The latest runs this morning are still splitting the system as it comes onshore somewhat, but the European model runs and some of the other models are holding the trough together as is digs into CA with plenty of cold air, and pulling in moisture from tropical storm Olaf. Now that we are in the day window it starts to get a little more interesting as confidence in some sort of a system next week will start to build over the next few days if the models continue to show the same scenario.
Here is a look at the drier scenario on the GFS with only light amounts of precip making it into the Tahoe area. The European model is showing up to an inch of liquid.
So we will keep watching and I will update more often as we get closer. I will also be heading back East next Wednesday and when I leave town it usually helps with snowfall. It would be kind of interesting if the first measurable snow came from a storm that merged with a tropical system named Olaf that also shares its name with a famous snowman...
We have released the Opensnow Winter forecast. (not to be confused with the BA Winter forecast) I would ask that you read the entire post to understand how the forecast was made.
These forecasts would not be possible without the hard work of Dr. Amato Evan from Scripps Institution of Oceanography. OpenSnow partnered with Dr. Evan on this project and he worked lots of nights and weekends to produce this first-of-its-kind forecast.
These forecast were made by gathering snowfall data from weather stations that are located at or near ski areas, finding a relationship between this historical snowfall data and global ocean temperatures, assessing the current temperature of the world’s oceans and the forecast for how these ocean temperatures will change during the upcoming winter season, and then combining our estimate of future ocean temperatures with our knowledge of the ocean’s impact on snowfall patterns.

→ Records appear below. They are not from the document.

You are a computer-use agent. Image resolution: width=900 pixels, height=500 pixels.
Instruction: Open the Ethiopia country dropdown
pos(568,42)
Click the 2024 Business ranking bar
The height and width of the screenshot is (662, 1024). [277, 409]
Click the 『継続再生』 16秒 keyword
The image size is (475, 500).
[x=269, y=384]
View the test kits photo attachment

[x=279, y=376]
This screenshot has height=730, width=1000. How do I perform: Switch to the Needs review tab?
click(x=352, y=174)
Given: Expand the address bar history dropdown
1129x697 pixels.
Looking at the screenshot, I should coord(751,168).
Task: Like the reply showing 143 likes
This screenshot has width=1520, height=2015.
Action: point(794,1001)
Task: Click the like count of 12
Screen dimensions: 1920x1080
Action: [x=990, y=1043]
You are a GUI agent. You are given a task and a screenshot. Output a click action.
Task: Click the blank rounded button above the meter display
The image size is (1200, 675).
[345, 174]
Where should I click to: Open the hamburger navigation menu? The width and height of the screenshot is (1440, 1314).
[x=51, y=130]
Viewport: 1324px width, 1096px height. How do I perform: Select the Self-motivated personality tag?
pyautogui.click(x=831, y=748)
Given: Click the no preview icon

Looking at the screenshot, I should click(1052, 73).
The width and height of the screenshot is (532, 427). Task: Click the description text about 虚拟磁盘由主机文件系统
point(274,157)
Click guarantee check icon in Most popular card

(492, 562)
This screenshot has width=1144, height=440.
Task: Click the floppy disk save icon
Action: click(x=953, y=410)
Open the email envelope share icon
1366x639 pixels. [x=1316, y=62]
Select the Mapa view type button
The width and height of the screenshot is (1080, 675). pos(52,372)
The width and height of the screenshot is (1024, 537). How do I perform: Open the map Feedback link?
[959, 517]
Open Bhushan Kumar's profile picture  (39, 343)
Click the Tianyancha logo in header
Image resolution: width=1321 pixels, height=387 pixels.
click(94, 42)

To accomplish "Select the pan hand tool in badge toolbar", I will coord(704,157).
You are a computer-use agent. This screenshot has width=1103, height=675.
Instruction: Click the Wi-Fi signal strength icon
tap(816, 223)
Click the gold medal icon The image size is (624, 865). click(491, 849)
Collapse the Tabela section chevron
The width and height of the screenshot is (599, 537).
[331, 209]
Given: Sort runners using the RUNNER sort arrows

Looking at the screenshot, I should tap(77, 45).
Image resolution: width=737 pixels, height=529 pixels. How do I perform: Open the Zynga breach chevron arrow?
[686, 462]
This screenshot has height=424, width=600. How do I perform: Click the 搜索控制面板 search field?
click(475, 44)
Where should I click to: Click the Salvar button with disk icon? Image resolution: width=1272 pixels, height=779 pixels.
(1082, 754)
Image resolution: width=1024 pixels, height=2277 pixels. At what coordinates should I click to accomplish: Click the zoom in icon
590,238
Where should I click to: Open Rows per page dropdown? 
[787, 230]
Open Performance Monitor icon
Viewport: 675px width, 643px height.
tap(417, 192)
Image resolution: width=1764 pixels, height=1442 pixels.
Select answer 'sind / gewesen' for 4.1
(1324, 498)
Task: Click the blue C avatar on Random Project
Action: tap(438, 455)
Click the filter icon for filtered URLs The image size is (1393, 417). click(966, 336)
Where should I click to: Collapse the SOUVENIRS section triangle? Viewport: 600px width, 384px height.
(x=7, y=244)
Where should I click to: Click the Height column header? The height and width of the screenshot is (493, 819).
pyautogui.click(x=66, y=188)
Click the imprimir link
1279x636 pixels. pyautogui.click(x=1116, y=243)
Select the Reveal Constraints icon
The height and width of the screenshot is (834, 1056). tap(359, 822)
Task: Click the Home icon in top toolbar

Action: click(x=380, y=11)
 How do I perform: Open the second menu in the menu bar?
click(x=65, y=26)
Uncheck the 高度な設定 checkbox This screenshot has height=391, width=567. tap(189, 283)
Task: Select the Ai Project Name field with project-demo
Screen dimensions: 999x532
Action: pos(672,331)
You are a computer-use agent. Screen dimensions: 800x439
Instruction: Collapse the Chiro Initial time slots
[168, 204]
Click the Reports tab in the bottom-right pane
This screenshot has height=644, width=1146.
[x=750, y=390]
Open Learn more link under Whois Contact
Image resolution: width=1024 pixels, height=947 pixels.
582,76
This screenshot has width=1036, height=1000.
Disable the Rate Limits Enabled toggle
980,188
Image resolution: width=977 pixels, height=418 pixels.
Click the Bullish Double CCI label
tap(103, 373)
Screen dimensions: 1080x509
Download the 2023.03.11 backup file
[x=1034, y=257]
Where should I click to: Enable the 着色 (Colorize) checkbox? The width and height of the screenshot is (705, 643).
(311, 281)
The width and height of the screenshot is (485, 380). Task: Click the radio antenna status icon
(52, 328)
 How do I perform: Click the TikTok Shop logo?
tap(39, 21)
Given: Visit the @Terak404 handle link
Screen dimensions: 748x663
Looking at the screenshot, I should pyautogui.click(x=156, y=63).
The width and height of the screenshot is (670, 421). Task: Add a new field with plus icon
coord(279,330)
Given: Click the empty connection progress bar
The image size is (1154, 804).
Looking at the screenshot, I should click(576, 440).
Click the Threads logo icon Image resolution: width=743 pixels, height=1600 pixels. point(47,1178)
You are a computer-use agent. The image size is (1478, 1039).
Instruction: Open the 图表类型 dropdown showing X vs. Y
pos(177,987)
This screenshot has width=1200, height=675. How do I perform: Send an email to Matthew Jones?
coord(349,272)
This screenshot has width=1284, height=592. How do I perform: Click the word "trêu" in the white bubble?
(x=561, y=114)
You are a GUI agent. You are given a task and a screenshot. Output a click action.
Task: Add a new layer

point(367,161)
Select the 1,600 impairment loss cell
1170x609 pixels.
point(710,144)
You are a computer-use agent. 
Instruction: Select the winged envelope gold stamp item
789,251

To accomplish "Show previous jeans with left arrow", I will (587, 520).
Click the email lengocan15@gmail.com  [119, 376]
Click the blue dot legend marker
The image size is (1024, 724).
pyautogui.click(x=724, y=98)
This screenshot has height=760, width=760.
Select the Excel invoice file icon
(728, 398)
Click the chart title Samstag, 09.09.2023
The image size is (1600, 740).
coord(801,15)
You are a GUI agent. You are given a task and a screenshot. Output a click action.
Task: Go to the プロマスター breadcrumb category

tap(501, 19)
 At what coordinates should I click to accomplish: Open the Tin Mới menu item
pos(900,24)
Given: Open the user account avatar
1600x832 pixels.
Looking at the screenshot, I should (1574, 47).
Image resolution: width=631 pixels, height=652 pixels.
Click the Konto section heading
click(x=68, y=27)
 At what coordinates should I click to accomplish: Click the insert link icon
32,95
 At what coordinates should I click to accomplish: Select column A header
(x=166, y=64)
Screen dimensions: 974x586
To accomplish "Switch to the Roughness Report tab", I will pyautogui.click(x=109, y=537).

Using the forecasted conditions for this Winter against the historical snowfall for each resort, we were able to come up with a forecast for each resort based on historical snowfall. You can see the forecast for each individual resort on the resort pages, so check out your favorite mountain!
What is my take on the forecast? I am still cautiously optimistic. I think we are in uncharted territory with the amount of warm water in the Eastern Pacific as compared to the last 2 super strong El Ninos. The opensnow Winter forecast does take into account all regions of the ocean so I think the forecast is reasonable. Taking Squaw Valley's forecast for example it is 98% - 134% of average snowfall. Just looking at the last 2 super strong El Nino seasons of 82/83 & 97/98 I would say the higher end of the forecast seems reasonable, but with the uncertainty with the opposite ocean temps this season in the Eastern Pacific I feel more comfortable with the lower end and saying we have a decent chance of an average snowfall season. The reasons for this thinking I have discussed in several of the previous posts over the last couple of months.